2. Heures complémentaires
Les heures complémentaires ne peuvent porter la durée hebdomadaire du travail au niveau de la durée légale ou conventionnelle du travail.
Les salariés à temps partiel peuvent effectuer des heures complémentaires dans la limite du tiers de la durée du travail prévue au contrat.
Un délai de prévenance de 7 jours calendaires doit être respecté, sauf circonstances exceptionnelles, afin de prévenir le ou les salariés concernés par des heures complémentaires.
Les circonstances exceptionnelles sont des variations brusques et importantes du volume de production résultant notamment de :
- commandes nouvelles ou modifiées (délai, volume, caractéristique) ;
- pertes de clients ou de marchés entraînant une baisse d'activité ;
- difficultés d'approvisionnement (matières premières, sources d'énergie, outillages) ;
- intempéries, sinistres, pannes, problèmes urgents liés à la sécurité et à la maintenance.Articles cités
- Code du travail L212-4-2
Article 2 : Travail à temps partiel hebdomadaire et mensuel (non en vigueur)
Abrogé
1. Définition
Sont travailleurs à temps partiel les salariés dont le contrat de travail prévoit un horaire hebdomadaire ou une durée mensuelle de travail inférieurs d'au moins 1/5 à la durée du travail fixée par la loi ou par les accords d'entreprise ou d'établissement, conformément à l'article L. 212-4-2 du code du travail.
2. Heures complémentaires
Les heures complémentaires ne peuvent porter la durée hebdomadaire du travail au niveau de la durée légale ou conventionnelle du travail.
Les salariés à temps partiel peuvent effectuer des heures complémentaires dans la limite du tiers de la durée du travail prévue au contrat. Dans cette hypothèse, les journées travaillées doivent comporter une période minimale de travail continue d'au moins 2 heures.
Un délai de prévenance de 7 jours calendaires doit être respecté, sauf circonstances exceptionnelles, afin de prévenir le ou les salariés concernés par des heures complémentaires.
Les circonstances exceptionnelles sont des variations brusques et importantes du volume de production résultant notamment de :
- commandes nouvelles ou modifiées (délai, volume, caractéristique) ;
- pertes de clients ou de marchés entraînant une baisse d'activité ;
- difficultés d'approvisionnement (matières premières, sources d'énergie, outillages) ;
- intempéries, sinistres, pannes, problèmes urgents liés à la sécurité et à la maintenance.Articles cités
- Code du travail L212-4-2
Article 3 : Annualisation du travail à temps partiel (non en vigueur)
Abrogé
Le contrat de travail à temps partiel peut être institué sur une base annuelle. La mise en oeuvre d'une telle organisation peut à la fois améliorer le service rendu à la clientèle, mieux répondre aux aspirations des salariés et aux contraintes de gestion de l'entreprise.

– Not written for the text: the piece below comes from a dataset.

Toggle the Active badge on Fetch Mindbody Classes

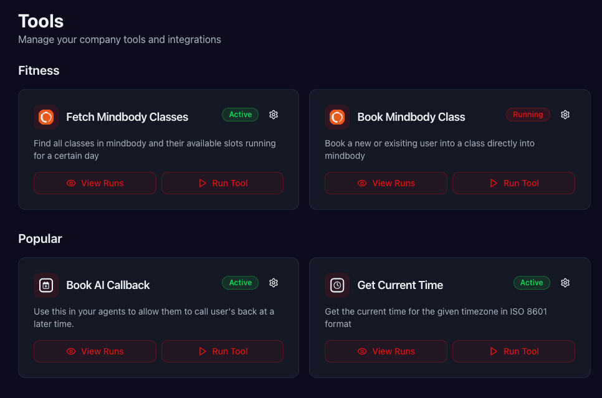tap(240, 115)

Le contrat de travail à temps partiel annualisé prévoit la fixation d'une période minimale de travail continu.
1. Définition
Sont travailleurs à temps partiel dans le cadre de l'année, les salariés occupés selon une alternance de périodes travaillées et non travaillées, dont la durée de travail annuelle est inférieure d'au moins 1/5e à celle qui résulte de l'application, sur cette même période, de la durée légale ou conventionnelle du travail diminuée des heures correspondant aux jours légaux ou conventionnels.
2. Rédaction du contrat de travail ou de l'avenant à temps partiel annualisé
La conclusion d'un contrat de travail à temps partiel annualisé, ou d'un avenant fait l'objet d'un écrit.

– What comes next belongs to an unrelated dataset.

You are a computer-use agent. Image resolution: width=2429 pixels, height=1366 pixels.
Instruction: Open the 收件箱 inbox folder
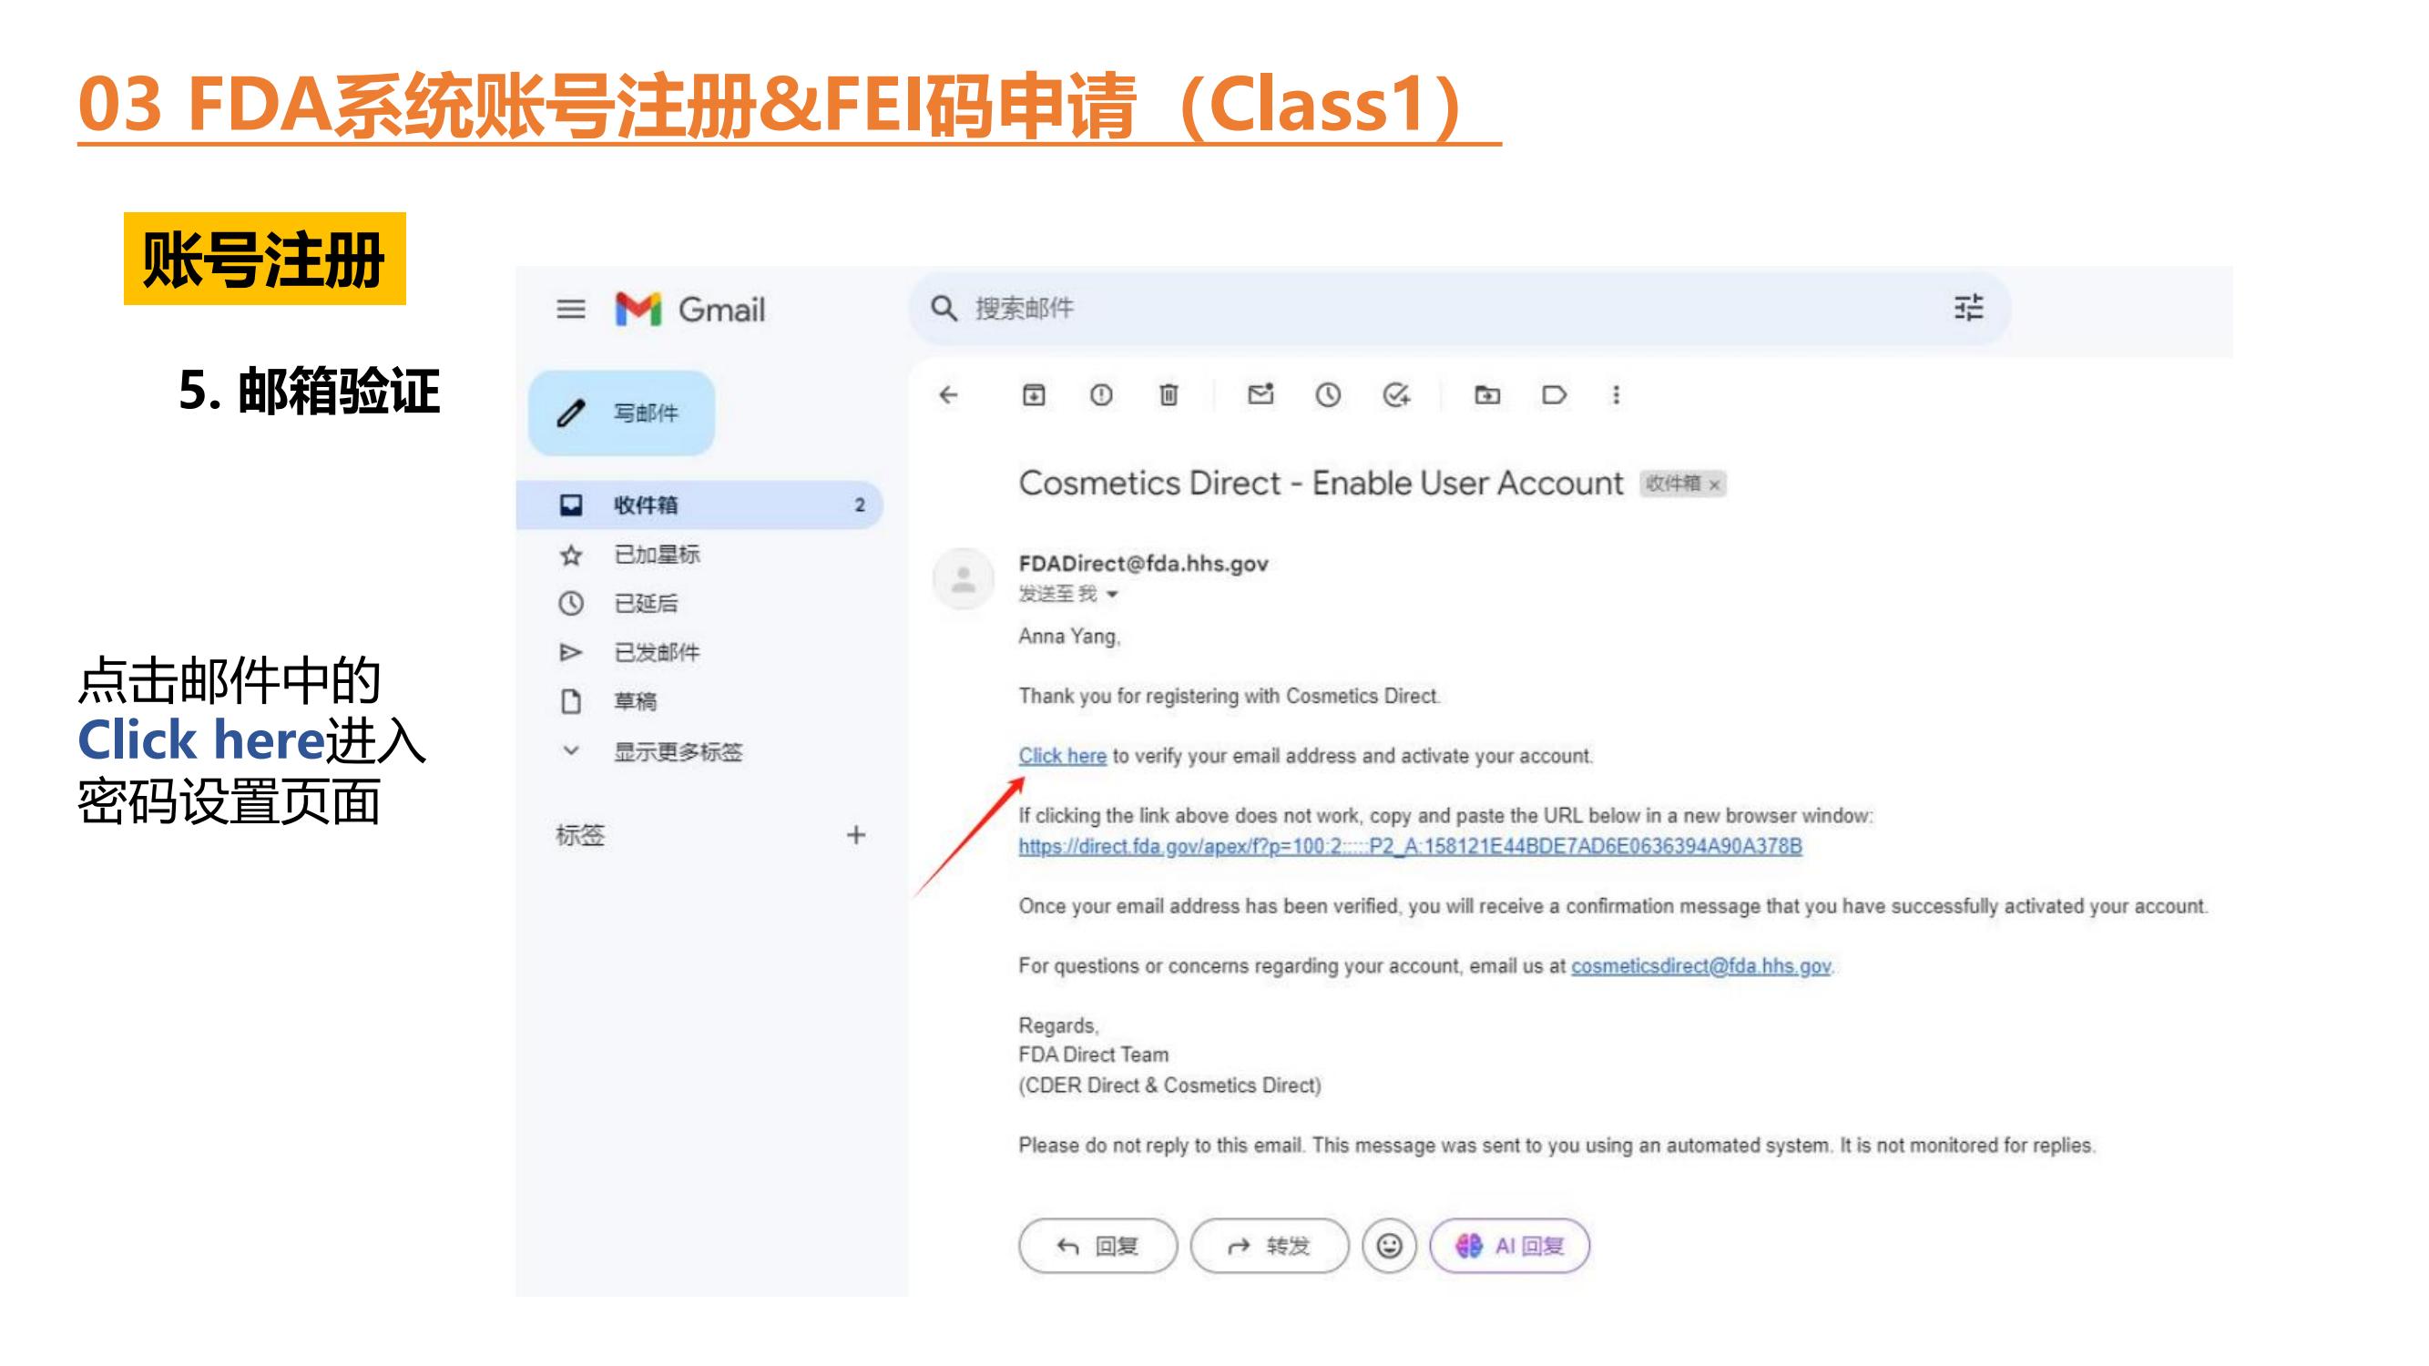(646, 505)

L'avenant ou le contrat de travail à temps partiel annualisé indique outre les mentions obligatoires prévues à la réglementation en vigueur, la durée annuelle effective du travail, qui ne peut être supérieure aux limites fixées par la réglementation.
Le contrat ou l'avenant peut prévoir la possibilité d'effectuer des heures complémentaires et supplémentaires dans la limite du tiers de la durée annuelle prévue par le contrat ou l'avenant, sans que la durée effective totale n'atteigne la durée légale ou conventionnelle du travail.
L'avenant ou le contrat de travail doit également mentionner les périodes travaillées et non travaillées au cours de l'année :
- lorsque la nature de l'activité permet de définir avec précision ces périodes, le contrat indique la répartition des horaires de travail au cours de chacune des périodes ainsi définies ; les modifications éventuelles de la répartition entre les jours de la semaine ou entre les semaines du mois doivent être notifiés à l'intéressé dans un délai minimal de 3 jours ouvrés. L'horaire ainsi déterminé peut, au cours de certaines périodes de l'année, être supérieur aux limites du temps partiel hebdomadaire, voire être identique à celui des salariés à temps plein. Pour autant, l'intéressé conserve le statut de salarié à temps partiel dès lors que, pour l'année entière, la durée effective du travail n'aura pas dépassée les limites fixée par la réglementation sur la définition du travail à temps partiel ;
- lorsque la nature de l'activité ne permet pas de fixer précisément à l'avance les périodes de travail, le contrat ou l'avenant doit fixer les périodes de l'année à l'intérieur desquelles l'employeur pourra solliciter le salarié avec un délai de prévenance d'au moins 7 jours. Celui-ci pourra refuser une demande de travail ou la répartition des horaires proposée, dans les conditions et limites fixées par la législation en vigueur.
3. Rémunération
La rémunération des salariés qui travaillent selon un temps partiel annualisé peut être lissée sur l'année.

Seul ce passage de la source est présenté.